3.2 Shared Queue

Author: Steven Bogaerts, DePauw University

To Cite:

Bogaerts, Steven. “Shared Queue”. PDC for Beginners, edited by CSinParallel. 2022. Available Online. https://doi.org/10.55682/ONJD7789

Introduction

In this section, we will see how to make a process and how to communicate between processes via a shared queue. Recall that a queue is a first-in-first-out (FIFO) data structure. The queue is shared in that each process has access to the same queue structure. The Python multiprocessing module uses the shared queue data structure to allow processes to pass messages to each other.

After giving an overview of the Python multiprocessing module, we will then practice computing the greatest common divisor (GCD) of many pairs of numbers through an unplugged activity, and finally develop code using the multiprocessing module to perform this task more quickly with parallelism.

Note

The multiprocessing library is not yet supported Runestone activeCode blocks. As such, you will not be able to run code interactively in this section. We recommend that you copy these code examples to your computer and run them locally to complete this section.

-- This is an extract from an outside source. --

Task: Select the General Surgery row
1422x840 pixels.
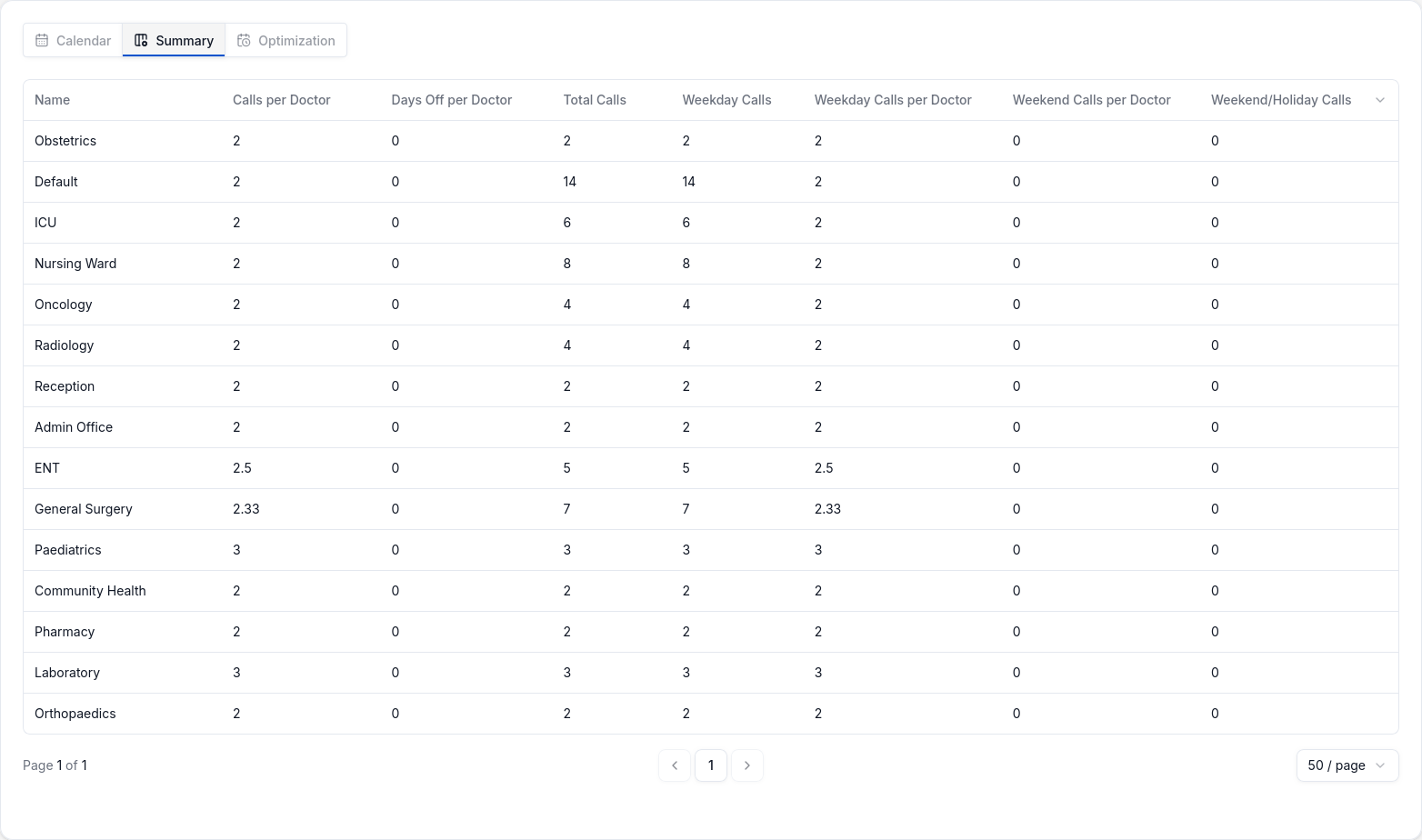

The Python multiprocessing module

The Python multiprocessing module comes with the standard Python distribution. It allows for parallelism through the creation and management of multiple processes in a Python program. To create a worker process, we must first instantiate the Process class. The process specifies a function to execute via the target formal parameter, and the arguments to the target function via the args formal parameter. Consider the “hello world”-style code below, which specifies a target function called sayHi which receives the single argument i:

 1from multiprocessing import Process
 2
 3def sayHi(id):
 4    print("Hello from {}!".format(id))
 5
 6def main():
 7    numProcesses = 20
 8    for i in range(numProcesses):
 9        p = Process(target=sayHi, args=(i, ))
10        p.start()
11
12if __name__ == '__main__':
13    main()

Note

  • In line 9, there are no parentheses after sayHi, because we are not actually calling the function there. Rather, we are passing the sayHi function as an argument to the Process constructor, taking advantage of the fact that functions are first-class in Python.

  • In line 9, the args formal parameter must be a tuple. A tuple in Python is an immutable list, and is created using parentheses. To make a tuple with just one value (i in this case), we must include the trailing comma. Otherwise, we would just have (i), which the interpreter would consider a parenthesized version of the expression i, rather than a tuple.

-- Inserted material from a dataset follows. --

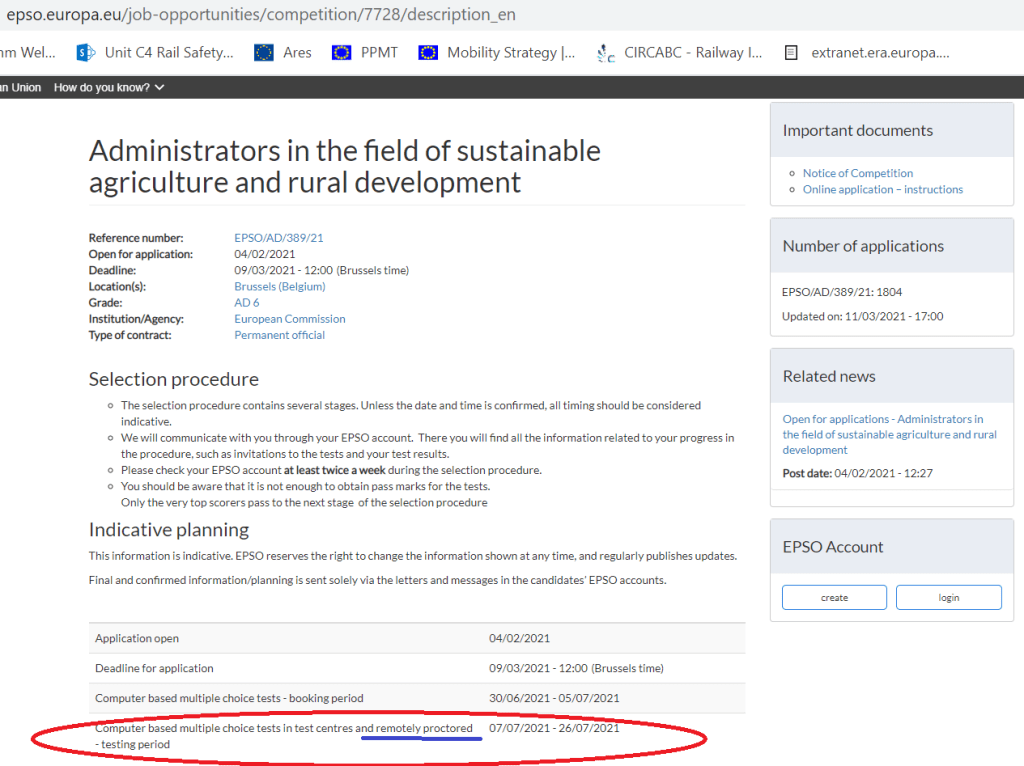Select the Permanent official contract type link

tap(279, 335)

  • It is essential that we include lines 12 and 13 in this code. If we only had line 13 (without the if), then each worker process would also try to execute main, leading to workers creating workers, which would create more workers, and so on…

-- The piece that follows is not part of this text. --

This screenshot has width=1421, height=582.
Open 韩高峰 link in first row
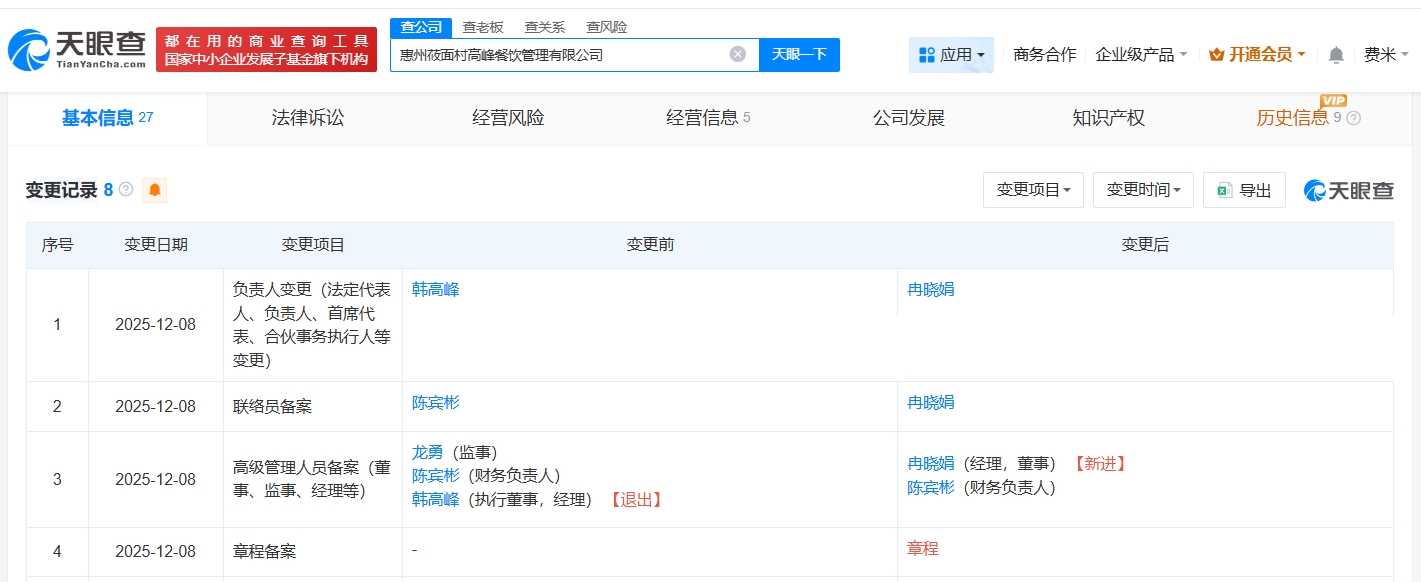point(436,290)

  • After creating Process object p, we simply call the start method on it to start the process. Each process, once started, runs the sayHi function with the provided id value passed in to the constructor via the args formal parameter.

Creating a shared queue

One way that processes can communicate is by putting and getting values into and out of a shared queue data structure. A shared queue can be created by calling the Queue constructor, which has no arguments. It can then be passed to each process via the Process constructor’s args formal parameter. The blocking put and get methods can then be used to put data on the queue and remove data from the queue, respectively.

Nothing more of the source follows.